Television flashes the flesh

November 22, 1992|By John Carman | John Carman,San Francisco Chronicle

TV is so hot, so naked, that you'll singe our finger if you touch the power button on your set.

Or so goes the latest round of magazine articles and heavy-breathing TV reports, ever since white, blond actress Mariel Hemingway did her nude tease several weeks ago on "Civil Wars."

A trend has been staked out and identified. Better yet, it's a conveniently self-fulfilling trend. You can't very well report on TV sex and nudity without showing TV sex and nudity.

The truth is a little less shocking than the hype. Pseudo-sex has been big on TV for a couple of decades, and now the networks are tiptoeing cautiously into nudity.

But a bit of white, blond nudity goes a long way in the hype machine. There was more nudity on "Roots" nearly 16 years ago than on network television today, yet with a difference.

"Roots" provided no sexual context for it, and the bare-breasted women on "Roots" were black. Ditto for "Shaka Zulu," the African epic that generated ratings and little comment six years ago on independent stations across the country.

"Shaka Zulu" really was as bare as your average locker room. A racial double standard allowed it to happen and muted its shock

value.

We also seem to have short memory of the skinful saga on public television. Nudity has never been given full credit for its role in the growth of PBS, back in the 1970s.

Didn't word get around, back then, that if you watched a certain episode of "I, Claudius" on "Masterpiece Theatre," you could see Rome sizzle and burn?

And what about "Steambath," the TV play in which Valerie Perrine dropped her towel? Made for "educational TV" in 1973, it later found its way onto PBS stations whenever pledge week rolled around. Ms. Perrine probably contributed as much to PBS as Alistair Cooke, Robert MacNeil, Julia Child and Big Bird put together.

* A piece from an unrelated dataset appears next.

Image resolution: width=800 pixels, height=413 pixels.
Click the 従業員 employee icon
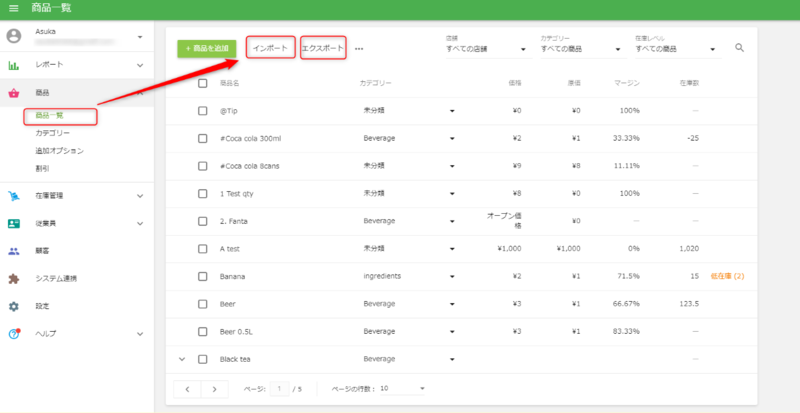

PBS was a quiet, noncommercial backwater compared with the raging waters of network television. The networks have been cautious because of their conservative traditions and edgy sponsors. There's another double standard; advertisers use -Z sexual imagery to sell products but are nervous Nellies about nudity in the programs they sponsor.

But competitive pressure from the unfettered cable industry will continue to nudge the networks toward wider acceptance of nudity, ever so carefully. It's the notion of a sudden explosion of skin on network TV that's exaggerated and misinformed.